▶ _Consegna A_
Da quanti anni dura il blocco del turn over citato nell'articolo sull'accordo per il personale ex Inrca?
▶ _Consegna B_
Riporta senza modifiche il passo dell'articolo sull'accordo per il personale ex Inrca da "Regione Lazio e" fino a "sistema sanitario pubblico." compreso.
▶ _Consegna C_
Riprendi l'articolo sull'accordo per il personale ex Inrca dal punto in cui si interrompe e prosegui il testo.

▶ _Testo riportato_
-=-=-=-=-
Lazio. Siglato accordo Regione-sindacati su personale ex Inrca

Lazio. Siglato accordo Regione-sindacati su personale ex Inrca

Lazio. Siglato accordo Regione-sindacati su personale ex Inrca
L'intesa riguarda i 90 lavoratori che, dallo scorso dicembre, erano stati presi in carico dal sistema sanitario laziale in seguito alla chiusura della sede di Roma dell’ospedale marchigiano. Vengono divisi tra S.Andrea, Rieti, Roma D, Roma E e Roma F. 

Regione Lazio e sindacati (Cgil, Cisl e Uil) hanno siglato oggi un accordo che chiude definitivamente la vicenda del personale ex Inrca preso in carico dal sistema sanitario regionale del Lazio, lo scorso dicembre, in seguito alla chiusura della sede di Roma dell’ospedale marchigiano.
In base all’intesa i 90 lavoratori  vengono tolti dal comando forzato, soprattutto nei ranghi della Asl Roma D, cui erano stati posti dal 1 gennaio 2013 e assegnati a nuove e definitive destinazioni con l’obiettivo di rinforzare le corsie di ospedali e ambulatori del sistema sanitario pubblico.

“La soluzione contenuta nell’accordo – spiega la Regione tramite una nota – è stata individuata dopo mesi di lavoro e costituisce la sintesi di un percorso virtuoso volto a dare una risposta equilibrata sia alle esigenze poste dai lavoratori che a quelle delle strutture sanitarie. L’accordo infatti offre una risposta, seppur parziale, alle drammatiche criticità presenti in tutte le strutture sanitarie regionali per quanto riguarda la carenza di personale e derivate da un  blocco del turn over che dura ormai da sette anni”.
-=-=-=-=-
▶ _Insieme di dati_

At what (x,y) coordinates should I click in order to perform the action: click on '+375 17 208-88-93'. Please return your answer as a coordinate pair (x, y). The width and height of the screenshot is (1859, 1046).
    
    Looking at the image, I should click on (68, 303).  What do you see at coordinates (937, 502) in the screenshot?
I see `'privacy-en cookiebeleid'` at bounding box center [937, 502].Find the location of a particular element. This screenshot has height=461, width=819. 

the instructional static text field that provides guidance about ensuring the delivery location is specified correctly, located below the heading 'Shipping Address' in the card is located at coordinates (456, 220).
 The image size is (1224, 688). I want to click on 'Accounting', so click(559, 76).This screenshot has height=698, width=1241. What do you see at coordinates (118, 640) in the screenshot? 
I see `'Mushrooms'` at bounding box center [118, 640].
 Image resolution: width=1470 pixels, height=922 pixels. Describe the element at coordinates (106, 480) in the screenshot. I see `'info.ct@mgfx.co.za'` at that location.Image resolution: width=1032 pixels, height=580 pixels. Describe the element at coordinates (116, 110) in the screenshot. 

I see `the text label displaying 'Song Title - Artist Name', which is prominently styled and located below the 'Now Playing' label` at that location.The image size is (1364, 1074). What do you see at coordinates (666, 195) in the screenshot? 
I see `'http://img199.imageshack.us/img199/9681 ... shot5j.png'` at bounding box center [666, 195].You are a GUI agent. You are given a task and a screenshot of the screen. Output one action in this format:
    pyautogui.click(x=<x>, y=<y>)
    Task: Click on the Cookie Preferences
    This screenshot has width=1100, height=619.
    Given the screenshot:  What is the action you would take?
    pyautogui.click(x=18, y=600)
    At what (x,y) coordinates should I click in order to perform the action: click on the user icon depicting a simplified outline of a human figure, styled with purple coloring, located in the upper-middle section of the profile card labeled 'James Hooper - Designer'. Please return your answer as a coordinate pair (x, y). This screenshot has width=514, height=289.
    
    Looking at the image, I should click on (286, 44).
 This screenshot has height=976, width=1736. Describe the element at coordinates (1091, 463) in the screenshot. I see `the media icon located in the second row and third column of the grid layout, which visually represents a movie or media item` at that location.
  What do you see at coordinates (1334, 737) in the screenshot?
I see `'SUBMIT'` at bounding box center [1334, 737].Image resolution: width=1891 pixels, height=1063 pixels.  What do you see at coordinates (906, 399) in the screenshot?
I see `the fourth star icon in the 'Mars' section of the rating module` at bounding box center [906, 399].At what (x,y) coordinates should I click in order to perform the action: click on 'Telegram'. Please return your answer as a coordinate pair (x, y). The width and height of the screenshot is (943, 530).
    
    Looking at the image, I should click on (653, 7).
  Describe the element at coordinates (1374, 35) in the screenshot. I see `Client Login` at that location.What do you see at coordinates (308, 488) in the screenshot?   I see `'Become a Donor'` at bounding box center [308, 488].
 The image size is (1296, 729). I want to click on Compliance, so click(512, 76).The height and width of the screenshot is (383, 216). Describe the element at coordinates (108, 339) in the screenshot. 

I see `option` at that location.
-=-=-=-=-
▶ _Risposta A_
Da sette anni.

▶ _Risposta B_
Regione Lazio e sindacati (Cgil, Cisl e Uil) hanno siglato oggi un accordo che chiude definitivamente la vicenda del personale ex Inrca preso in carico dal sistema sanitario regionale del Lazio, lo scorso dicembre, in seguito alla chiusura della sede di Roma dell’ospedale marchigiano.
In base all’intesa i 90 lavoratori  vengono tolti dal comando forzato, soprattutto nei ranghi della Asl Roma D, cui erano stati posti dal 1 gennaio 2013 e assegnati a nuove e definitive destinazioni con l’obiettivo di rinforzare le corsie di ospedali e ambulatori del sistema sanitario pubblico.

▶ _Risposta C_
Il grosso dei “rinforzi” è composto da infermieri, poco meno di 80, cui si aggiungono  impiegati, tecnici e personale ausiliario. Il gruppo più numeroso è composto da 18 infermieri che transitano dalla Roma D al Policlinico S. Andrea. Due unità prenderanno servizio nella Asl di Viterbo, lo stesso contingente andrà a Rieti, sette unità rimarranno alle dipendenza dell’Inrca, in nove infermieri resteranno alla Roma D, otto restano alla E e infine dieci passeranno alle dipendenza della Roma F.

“Un accordo che restituisce serenità e dignità a 90 lavoratori e che, nello stesso tempo, porta rinforzi di personale nelle corsie degli ospedali. Questo è senza dubbio – commenta il presidente della Regione Lazio, Nicola Zingaretti – un valido esempio di come si possa trovare una sintesi avanzata a bisogni ed esigenze che in partenza possono sembrare inconciliabili. Va dato atto alle forze sindacali di aver lavorato con grande senso di responsabilità per giungere a un risultato che soddisfa tutti”.